→ Source passage

################

The EC has been a spectacularly successful experiment in western European integration, with its legal framework and detail being ‘in a permanent state of evolution’.4 Granted there is always room for improvement. The principal policy areas of free movement of goods, persons, services and capital, have led – with the lowering of the borders between the member states, both through core EC policy provisions, and their subsequent acceleration by the adoption of the Schengen acquis5 – to the free movement of criminals, and criminal assets, both of which the EC member states have attempted to grapple with.

################

→ Stored data
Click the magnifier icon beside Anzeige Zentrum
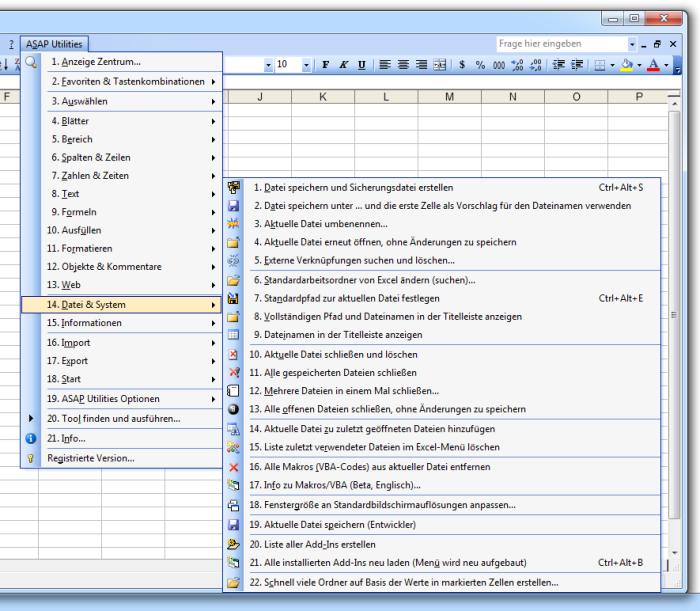The width and height of the screenshot is (700, 611). click(x=31, y=62)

################

→ Exercise requirements
1. Reproduce the passage on European integration, starting at "The EC has been" and ending after "to grapple with.", and substitute "member countries" for "member states".
2. Render this sentence from the passage on European integration in French: "Granted there is always room for improvement."

→ Outputs by task
1.
The EC has been a spectacularly successful experiment in western European integration, with its legal framework and detail being ‘in a permanent state of evolution’.4 Granted there is always room for improvement. The principal policy areas of free movement of goods, persons, services and capital, have led – with the lowering of the borders between the member countries, both through core EC policy provisions, and their subsequent acceleration by the adoption of the Schengen acquis5 – to the free movement of criminals, and criminal assets, both of which the EC member countries have attempted to grapple with.

2. Certes, il y a toujours matière à amélioration.